Listed records Start Marker

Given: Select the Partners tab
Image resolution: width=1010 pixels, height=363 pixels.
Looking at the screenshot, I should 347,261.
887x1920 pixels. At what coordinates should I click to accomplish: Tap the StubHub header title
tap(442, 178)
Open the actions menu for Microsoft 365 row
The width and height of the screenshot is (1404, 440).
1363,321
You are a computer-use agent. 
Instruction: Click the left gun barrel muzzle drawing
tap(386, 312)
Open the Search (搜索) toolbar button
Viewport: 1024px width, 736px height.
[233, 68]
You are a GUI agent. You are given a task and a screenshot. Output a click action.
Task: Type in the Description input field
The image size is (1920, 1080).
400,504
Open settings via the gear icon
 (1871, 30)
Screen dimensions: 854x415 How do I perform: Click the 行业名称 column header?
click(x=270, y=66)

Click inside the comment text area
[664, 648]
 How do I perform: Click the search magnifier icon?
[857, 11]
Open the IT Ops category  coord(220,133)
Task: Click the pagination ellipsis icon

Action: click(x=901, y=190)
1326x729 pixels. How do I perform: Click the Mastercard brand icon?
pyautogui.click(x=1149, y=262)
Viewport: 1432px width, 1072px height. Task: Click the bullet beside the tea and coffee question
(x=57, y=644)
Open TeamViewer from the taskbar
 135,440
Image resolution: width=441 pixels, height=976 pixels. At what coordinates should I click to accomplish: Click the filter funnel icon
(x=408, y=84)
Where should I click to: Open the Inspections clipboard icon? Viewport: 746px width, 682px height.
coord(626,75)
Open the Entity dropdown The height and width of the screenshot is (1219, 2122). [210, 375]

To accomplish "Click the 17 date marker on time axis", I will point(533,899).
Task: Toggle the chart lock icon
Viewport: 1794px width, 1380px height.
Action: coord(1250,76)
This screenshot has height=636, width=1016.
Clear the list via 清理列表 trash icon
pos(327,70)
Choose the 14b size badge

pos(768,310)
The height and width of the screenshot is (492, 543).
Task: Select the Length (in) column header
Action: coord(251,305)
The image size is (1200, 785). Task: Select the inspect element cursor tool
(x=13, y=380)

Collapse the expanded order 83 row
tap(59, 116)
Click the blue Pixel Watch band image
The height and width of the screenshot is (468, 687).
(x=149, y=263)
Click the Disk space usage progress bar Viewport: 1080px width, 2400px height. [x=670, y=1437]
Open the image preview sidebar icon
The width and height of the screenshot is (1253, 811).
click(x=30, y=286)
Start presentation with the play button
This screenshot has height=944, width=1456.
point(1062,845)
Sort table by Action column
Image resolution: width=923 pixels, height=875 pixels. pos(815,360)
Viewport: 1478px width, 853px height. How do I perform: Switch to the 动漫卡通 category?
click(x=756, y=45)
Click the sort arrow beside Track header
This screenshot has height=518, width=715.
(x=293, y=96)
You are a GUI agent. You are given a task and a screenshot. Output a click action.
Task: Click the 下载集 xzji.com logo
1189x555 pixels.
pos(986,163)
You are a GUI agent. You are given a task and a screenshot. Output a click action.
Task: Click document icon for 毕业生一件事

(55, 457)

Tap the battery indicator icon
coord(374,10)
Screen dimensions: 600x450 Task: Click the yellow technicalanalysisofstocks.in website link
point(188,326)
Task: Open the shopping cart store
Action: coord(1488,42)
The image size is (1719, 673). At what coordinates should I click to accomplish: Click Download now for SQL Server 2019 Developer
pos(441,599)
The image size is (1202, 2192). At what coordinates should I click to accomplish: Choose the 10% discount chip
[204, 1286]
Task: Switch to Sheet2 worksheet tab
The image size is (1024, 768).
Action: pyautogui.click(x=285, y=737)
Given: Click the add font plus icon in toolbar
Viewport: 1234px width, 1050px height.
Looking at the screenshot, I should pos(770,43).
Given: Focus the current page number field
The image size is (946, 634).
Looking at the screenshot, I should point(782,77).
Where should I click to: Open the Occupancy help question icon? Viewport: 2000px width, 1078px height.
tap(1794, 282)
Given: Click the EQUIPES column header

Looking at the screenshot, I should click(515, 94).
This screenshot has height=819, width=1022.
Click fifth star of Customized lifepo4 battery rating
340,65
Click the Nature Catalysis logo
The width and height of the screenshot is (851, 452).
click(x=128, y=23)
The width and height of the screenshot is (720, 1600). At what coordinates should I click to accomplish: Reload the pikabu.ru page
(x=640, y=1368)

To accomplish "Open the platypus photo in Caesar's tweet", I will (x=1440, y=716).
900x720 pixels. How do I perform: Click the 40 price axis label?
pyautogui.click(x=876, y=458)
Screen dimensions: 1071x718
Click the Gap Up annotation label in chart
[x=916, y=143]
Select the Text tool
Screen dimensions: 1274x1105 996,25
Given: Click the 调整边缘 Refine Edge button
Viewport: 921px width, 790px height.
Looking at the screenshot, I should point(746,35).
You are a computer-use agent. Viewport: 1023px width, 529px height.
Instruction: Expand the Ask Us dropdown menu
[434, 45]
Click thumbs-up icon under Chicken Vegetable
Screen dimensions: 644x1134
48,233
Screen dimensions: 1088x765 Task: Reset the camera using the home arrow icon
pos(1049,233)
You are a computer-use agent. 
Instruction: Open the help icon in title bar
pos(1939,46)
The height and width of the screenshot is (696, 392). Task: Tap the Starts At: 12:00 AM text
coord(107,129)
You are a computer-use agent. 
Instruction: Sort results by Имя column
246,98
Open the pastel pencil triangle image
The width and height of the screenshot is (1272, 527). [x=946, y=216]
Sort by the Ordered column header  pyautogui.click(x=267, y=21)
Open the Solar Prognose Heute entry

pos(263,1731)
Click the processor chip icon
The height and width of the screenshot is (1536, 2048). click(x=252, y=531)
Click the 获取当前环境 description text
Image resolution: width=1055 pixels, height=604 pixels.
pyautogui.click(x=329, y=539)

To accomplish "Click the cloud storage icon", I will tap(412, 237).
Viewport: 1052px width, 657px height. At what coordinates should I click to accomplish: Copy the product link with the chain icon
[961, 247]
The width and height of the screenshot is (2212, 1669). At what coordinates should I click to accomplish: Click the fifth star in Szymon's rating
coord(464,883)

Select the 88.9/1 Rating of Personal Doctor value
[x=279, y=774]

Listed records End Marker

> _Exercise details_: Retype all the records, matching them exactly.

> _Completed exercise_:
Given: Select the Partners tab
Image resolution: width=1010 pixels, height=363 pixels.
Looking at the screenshot, I should 347,261.
887x1920 pixels. At what coordinates should I click to accomplish: Tap the StubHub header title
tap(442, 178)
Open the actions menu for Microsoft 365 row
The width and height of the screenshot is (1404, 440).
1363,321
You are a computer-use agent. 
Instruction: Click the left gun barrel muzzle drawing
tap(386, 312)
Open the Search (搜索) toolbar button
Viewport: 1024px width, 736px height.
[233, 68]
You are a GUI agent. You are given a task and a screenshot. Output a click action.
Task: Type in the Description input field
The image size is (1920, 1080).
400,504
Open settings via the gear icon
 (1871, 30)
Screen dimensions: 854x415 How do I perform: Click the 行业名称 column header?
click(x=270, y=66)

Click inside the comment text area
[664, 648]
 How do I perform: Click the search magnifier icon?
[857, 11]
Open the IT Ops category  coord(220,133)
Task: Click the pagination ellipsis icon

Action: click(x=901, y=190)
1326x729 pixels. How do I perform: Click the Mastercard brand icon?
pyautogui.click(x=1149, y=262)
Viewport: 1432px width, 1072px height. Task: Click the bullet beside the tea and coffee question
(x=57, y=644)
Open TeamViewer from the taskbar
 135,440
Image resolution: width=441 pixels, height=976 pixels. At what coordinates should I click to accomplish: Click the filter funnel icon
(x=408, y=84)
Where should I click to: Open the Inspections clipboard icon? Viewport: 746px width, 682px height.
coord(626,75)
Open the Entity dropdown The height and width of the screenshot is (1219, 2122). [210, 375]

To accomplish "Click the 17 date marker on time axis", I will point(533,899).
Task: Toggle the chart lock icon
Viewport: 1794px width, 1380px height.
Action: coord(1250,76)
This screenshot has height=636, width=1016.
Clear the list via 清理列表 trash icon
pos(327,70)
Choose the 14b size badge

pos(768,310)
The height and width of the screenshot is (492, 543).
Task: Select the Length (in) column header
Action: coord(251,305)
The image size is (1200, 785). Task: Select the inspect element cursor tool
(x=13, y=380)

Collapse the expanded order 83 row
tap(59, 116)
Click the blue Pixel Watch band image
The height and width of the screenshot is (468, 687).
(x=149, y=263)
Click the Disk space usage progress bar Viewport: 1080px width, 2400px height. [x=670, y=1437]
Open the image preview sidebar icon
The width and height of the screenshot is (1253, 811).
click(x=30, y=286)
Start presentation with the play button
This screenshot has height=944, width=1456.
point(1062,845)
Sort table by Action column
Image resolution: width=923 pixels, height=875 pixels. pos(815,360)
Viewport: 1478px width, 853px height. How do I perform: Switch to the 动漫卡通 category?
click(x=756, y=45)
Click the sort arrow beside Track header
This screenshot has height=518, width=715.
(x=293, y=96)
You are a GUI agent. You are given a task and a screenshot. Output a click action.
Task: Click the 下载集 xzji.com logo
1189x555 pixels.
pos(986,163)
You are a GUI agent. You are given a task and a screenshot. Output a click action.
Task: Click document icon for 毕业生一件事

(55, 457)

Tap the battery indicator icon
coord(374,10)
Screen dimensions: 600x450 Task: Click the yellow technicalanalysisofstocks.in website link
point(188,326)
Task: Open the shopping cart store
Action: coord(1488,42)
The image size is (1719, 673). At what coordinates should I click to accomplish: Click Download now for SQL Server 2019 Developer
pos(441,599)
The image size is (1202, 2192). At what coordinates should I click to accomplish: Choose the 10% discount chip
[204, 1286]
Task: Switch to Sheet2 worksheet tab
The image size is (1024, 768).
Action: pyautogui.click(x=285, y=737)
Given: Click the add font plus icon in toolbar
Viewport: 1234px width, 1050px height.
Looking at the screenshot, I should pos(770,43).
Given: Focus the current page number field
The image size is (946, 634).
Looking at the screenshot, I should point(782,77).
Where should I click to: Open the Occupancy help question icon? Viewport: 2000px width, 1078px height.
tap(1794, 282)
Given: Click the EQUIPES column header

Looking at the screenshot, I should click(515, 94).
This screenshot has height=819, width=1022.
Click fifth star of Customized lifepo4 battery rating
340,65
Click the Nature Catalysis logo
The width and height of the screenshot is (851, 452).
click(x=128, y=23)
The width and height of the screenshot is (720, 1600). At what coordinates should I click to accomplish: Reload the pikabu.ru page
(x=640, y=1368)

To accomplish "Open the platypus photo in Caesar's tweet", I will (x=1440, y=716).
900x720 pixels. How do I perform: Click the 40 price axis label?
pyautogui.click(x=876, y=458)
Screen dimensions: 1071x718
Click the Gap Up annotation label in chart
[x=916, y=143]
Select the Text tool
Screen dimensions: 1274x1105 996,25
Given: Click the 调整边缘 Refine Edge button
Viewport: 921px width, 790px height.
Looking at the screenshot, I should point(746,35).
You are a computer-use agent. Viewport: 1023px width, 529px height.
Instruction: Expand the Ask Us dropdown menu
[434, 45]
Click thumbs-up icon under Chicken Vegetable
Screen dimensions: 644x1134
48,233
Screen dimensions: 1088x765 Task: Reset the camera using the home arrow icon
pos(1049,233)
You are a computer-use agent. 
Instruction: Open the help icon in title bar
pos(1939,46)
The height and width of the screenshot is (696, 392). Task: Tap the Starts At: 12:00 AM text
coord(107,129)
You are a computer-use agent. 
Instruction: Sort results by Имя column
246,98
Open the pastel pencil triangle image
The width and height of the screenshot is (1272, 527). [x=946, y=216]
Sort by the Ordered column header  pyautogui.click(x=267, y=21)
Open the Solar Prognose Heute entry

pos(263,1731)
Click the processor chip icon
The height and width of the screenshot is (1536, 2048). click(x=252, y=531)
Click the 获取当前环境 description text
Image resolution: width=1055 pixels, height=604 pixels.
pyautogui.click(x=329, y=539)

To accomplish "Click the cloud storage icon", I will tap(412, 237).
Viewport: 1052px width, 657px height. At what coordinates should I click to accomplish: Copy the product link with the chain icon
[961, 247]
The width and height of the screenshot is (2212, 1669). At what coordinates should I click to accomplish: Click the fifth star in Szymon's rating
coord(464,883)

Select the 88.9/1 Rating of Personal Doctor value
[x=279, y=774]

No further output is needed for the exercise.